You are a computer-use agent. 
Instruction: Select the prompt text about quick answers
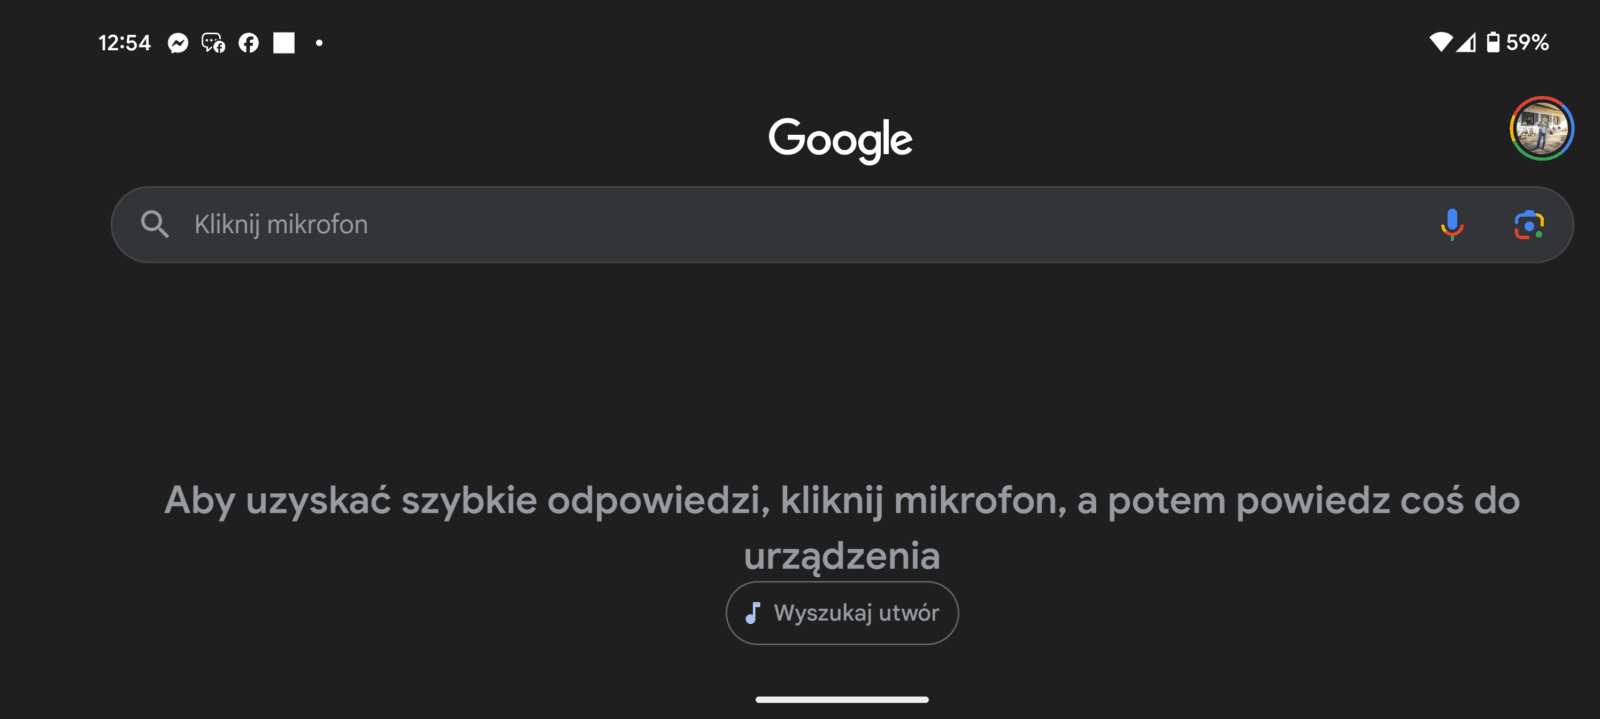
---
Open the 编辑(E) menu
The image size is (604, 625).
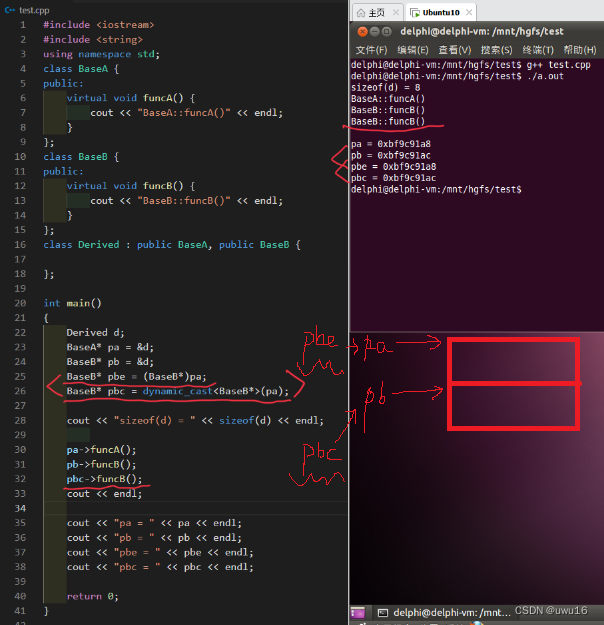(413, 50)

* Do this
Revise the data starting at the line that has "You are a computer-use agent." and stopping after the line that has "Instruction: Select the", replacing "prompt text" with "hint text". Reproduce only those lines and leave everything else in them unchanged.

* Written solution
You are a computer-use agent. 
Instruction: Select the hint text about quick answers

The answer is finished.